TASK INPUT
+ + + + + + +

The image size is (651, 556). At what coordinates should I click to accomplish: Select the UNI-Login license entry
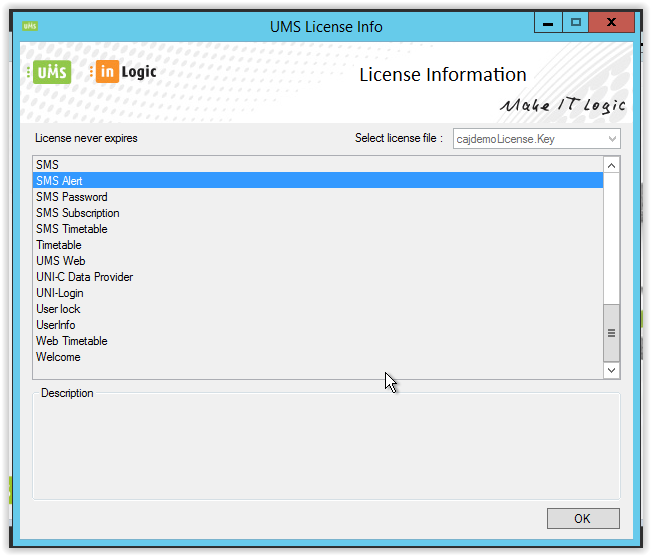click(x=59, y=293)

+ + + + + + +

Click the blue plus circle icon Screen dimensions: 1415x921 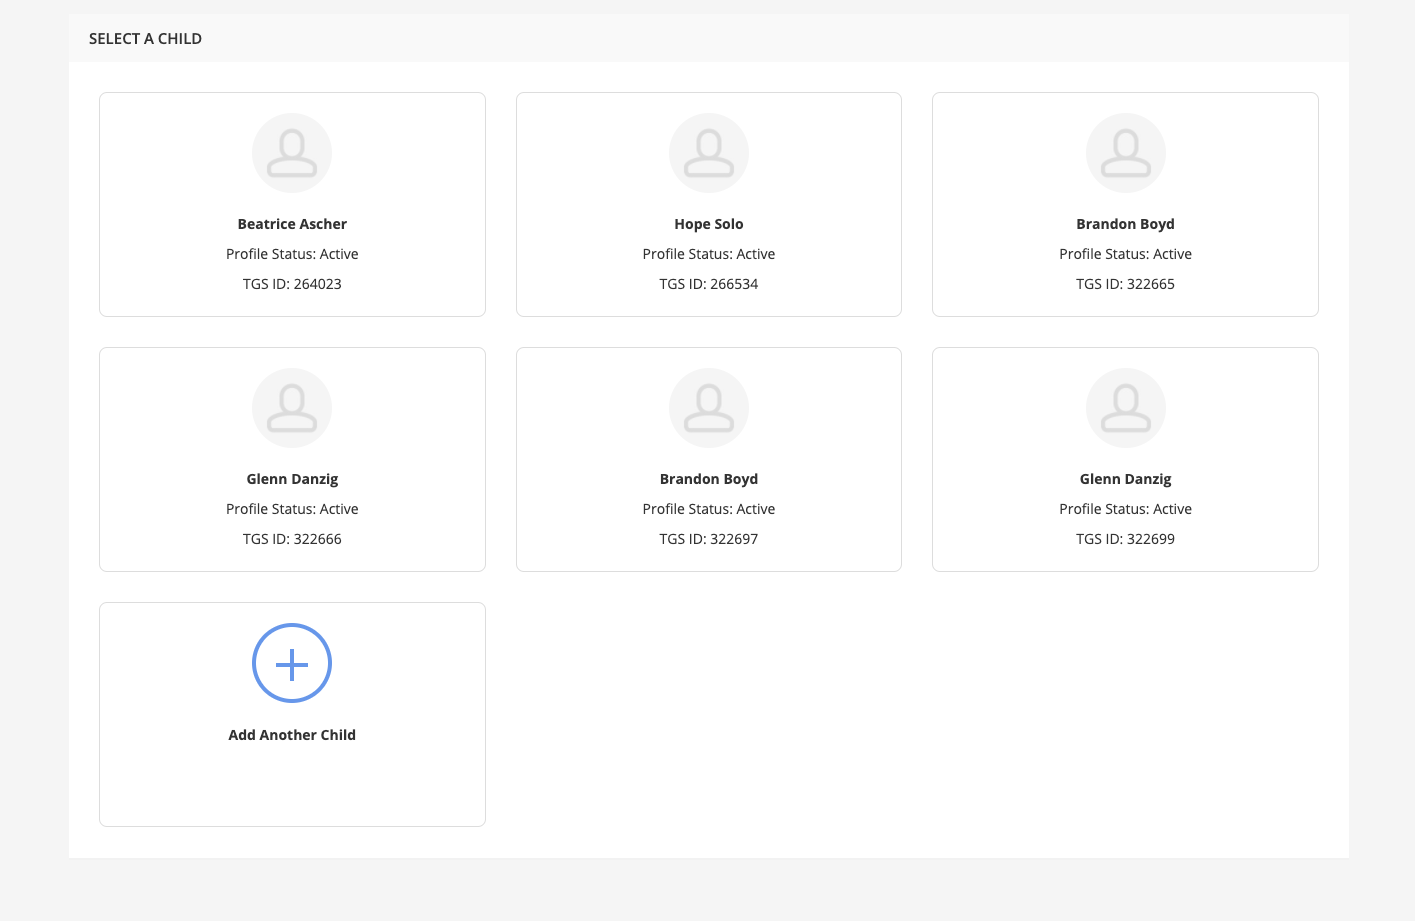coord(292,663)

+ + + + + + +

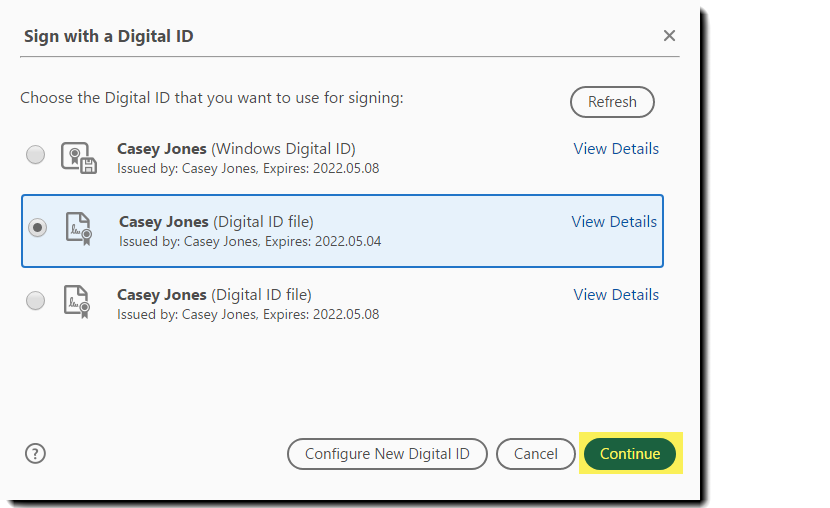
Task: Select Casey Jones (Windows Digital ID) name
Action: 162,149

+ + + + + + +

WHAT THE TASK REQUIRES
Rewrite the stretch of items from the line containing "The image size" through the line containing "click(x=59, y=293)", substituting "license record" for "license entry" and changing nothing else. Omit the pictures from your answer.

EXERCISE ANSWER
The image size is (651, 556). At what coordinates should I click to accomplish: Select the UNI-Login license record
click(x=59, y=293)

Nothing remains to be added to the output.